Uplifted by music and Mother Nature

Uplifted by music and Mother Nature

I picked a good week to dip in to iWitness, RTÉ 1’s nightly reflection programme, described as ‘the spirit of Ireland, one voice and one minute at a time’.

Bro. Anthony from Glenstal Abbey started the week with a poetic reflection on God’s work in Nature.  Working in the forest he found that God speaks new things to us with every sunrise.

On Tuesday Patrick Muldoon, a young layman from Meath spoke of his work of evangelisation, aspiring to live his life with Christ as his model. Wednesday’s episode featured Mary Geraghty from Westmeath who had received the gift of knitting from God. Apart from knitting for her family as they were growing up, she also knitted for a variety of charities and we saw her working on some beautiful knitted figurines for the Christmas crib.

On Thursday David Saint from Maynooth spoke of the Irish Church Music Association Summer School (on now, July 6-9) and how music can be a powerful tool and servant of the liturgy.

Friday’s focus was on Sr Muriel Fetherston, who described how she was the first Irish person to join, in 1950, the Disciples of the Divine Master. Now the work involves perpetual adoration, taking care of elderly priests and having liturgical centres open to the public, work that brings ‘great satisfaction and joy’.

Last Saturday Jasper Rutherford from Antrim outlined his work organising the ‘Summer Madness’ multi-denominational youth festival. Here young people know that God loves them as they are, so there’s no need for pretence.

Last Sunday night Michael O’Meara from Tipperary town felt he was passing on something of God in himself to others by a particular work of service – facilitating those tracing their ancestors through church burial records.

Also last Sunday, both Sunday Sequence (BBC Radio Ulster) and Sunday Morning Live (BBC One) were still poring over the entrails of the Brexit vote. These were thorough discussions with a welcome diversity of opinion, often concentrating on the ethical as well as the political dimensions of the issue – for example concern over a possible rise in racism following the vote, though I’ve certainly noticed a rise in ageism, with some vocal young people blaming the elderly for the Leave vote.

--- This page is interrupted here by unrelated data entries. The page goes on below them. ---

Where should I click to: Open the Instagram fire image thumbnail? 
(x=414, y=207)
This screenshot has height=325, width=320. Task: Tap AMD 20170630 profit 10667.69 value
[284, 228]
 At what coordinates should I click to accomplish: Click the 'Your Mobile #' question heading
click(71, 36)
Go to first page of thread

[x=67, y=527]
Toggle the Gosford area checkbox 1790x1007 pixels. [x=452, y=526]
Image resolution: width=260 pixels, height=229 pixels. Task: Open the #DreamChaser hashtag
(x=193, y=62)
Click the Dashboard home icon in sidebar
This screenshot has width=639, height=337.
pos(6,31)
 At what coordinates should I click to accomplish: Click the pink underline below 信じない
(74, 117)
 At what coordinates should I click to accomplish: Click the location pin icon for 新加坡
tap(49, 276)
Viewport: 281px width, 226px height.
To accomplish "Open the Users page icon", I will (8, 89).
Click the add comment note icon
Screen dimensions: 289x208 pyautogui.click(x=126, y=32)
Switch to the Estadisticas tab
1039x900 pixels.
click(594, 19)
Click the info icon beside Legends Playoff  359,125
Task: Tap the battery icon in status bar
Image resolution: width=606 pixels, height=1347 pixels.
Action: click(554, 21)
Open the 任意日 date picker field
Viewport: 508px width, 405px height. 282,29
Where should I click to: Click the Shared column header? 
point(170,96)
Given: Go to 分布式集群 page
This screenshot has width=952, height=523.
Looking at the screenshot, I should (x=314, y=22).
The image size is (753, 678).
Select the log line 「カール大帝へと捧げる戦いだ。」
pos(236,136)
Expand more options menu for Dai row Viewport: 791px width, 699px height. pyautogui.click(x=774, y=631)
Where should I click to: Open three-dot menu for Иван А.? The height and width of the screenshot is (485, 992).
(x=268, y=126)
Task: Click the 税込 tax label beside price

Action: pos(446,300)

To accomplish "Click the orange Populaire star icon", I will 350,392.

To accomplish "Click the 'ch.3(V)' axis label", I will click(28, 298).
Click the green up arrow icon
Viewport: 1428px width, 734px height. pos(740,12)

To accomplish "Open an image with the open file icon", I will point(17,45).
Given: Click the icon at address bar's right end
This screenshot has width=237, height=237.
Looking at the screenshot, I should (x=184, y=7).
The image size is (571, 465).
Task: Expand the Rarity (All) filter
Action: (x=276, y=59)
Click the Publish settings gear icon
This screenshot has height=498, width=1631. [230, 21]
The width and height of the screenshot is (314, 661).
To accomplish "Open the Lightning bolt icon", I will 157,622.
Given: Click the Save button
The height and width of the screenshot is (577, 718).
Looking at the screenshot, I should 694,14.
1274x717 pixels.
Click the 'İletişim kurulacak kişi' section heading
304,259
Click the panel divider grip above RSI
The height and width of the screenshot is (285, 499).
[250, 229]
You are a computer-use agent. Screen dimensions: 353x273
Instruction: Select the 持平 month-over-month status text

One contributor on the former show thought it was hyperbole to make out that Britons had been robbed of their identity by the vote, but presenter Róisín McCauley thought that in the North of Ireland at least identity was a crucial issue.

There was also criticism of David Cameron for allowing himself to be excluded from EU meetings though for now the UK is still very much a member. Across both shows there was unhappiness with sensational media reporting, a fear of fragmentation, both of the EU and British society, and, despite differences, a sense of common humanity regardless of political structures.

Agenda

Back home the abortion bill promoted by Mick Wallace TD, though probably doomed to failure, gave some elements of the media another golden chance to promote an agenda of opposition to the Pro-Life (Eighth) Amendment. Stoically in the line of duty I sat through the Dáil ‘debate’ on Oireachtas TV and was disgusted to find, among the 18 who spoke, no TD supporting the rights of unborn children. Some, like Health Minister Simon Harris, spoke against the bill because it was unconstitutional, but I would have been more impressed had he objected because it was unjust, immoral or unethical.

The Government line seemed to be ‘Oh we’d love to support this but the nasty old Eighth Amendment won’t let us’.  Newstalk’s Lunchtime last Friday recycled another story of ‘fatal foetal abnormality’ (of course it was one where a termination was done), when Amy Walsh, the mother in the case, added political advocacy to personal story and made a curious distinction between the ‘unborn who cannot live’ and the ‘life of the living’.

Minister Harris also appeared on a particularly biased Sunday Show on Newstalk last weekend.

On the pro-choice side to a greater or lesser degree were Harris and Ivana Bacik, while on the pro-life side there was… oh wait, there was no-one.

Guest presenter Mick Clifford didn’t compensate by offering challenging questions from the pro-life perspective, and in fact when Bacik said ‘in principle all of us support the need to legislate’, Clifford concurred – ‘in principle I think everybody would’ – factually wrong and totally partial, in my opinion.

Pick of the Week

Documentary On One: Tearoom, Taylor, Saviour, Spy
RTÉ Radio 1, Saturday, July 9, 2pm

Margaret Kearney Taylor was an elegant Irish émigré who helped orchestrate the escape route of Allied servicemen and Jews from Madrid during World War II.

Sunday Morning Live
BBC One Sunday, July 10, 10am

Naga Munchetty (pictured) and a panel of
guests discuss moral and ethical issues.

KATERI
EWTN Wednesday, July 13, 8.30 am and Wed (night) 3.30am

After witnessing the atrocities of war, a young, orphaned Mohawk girl embarks on a fervent journey of faith as a Catholic missionary for her people. An EWTN original movie.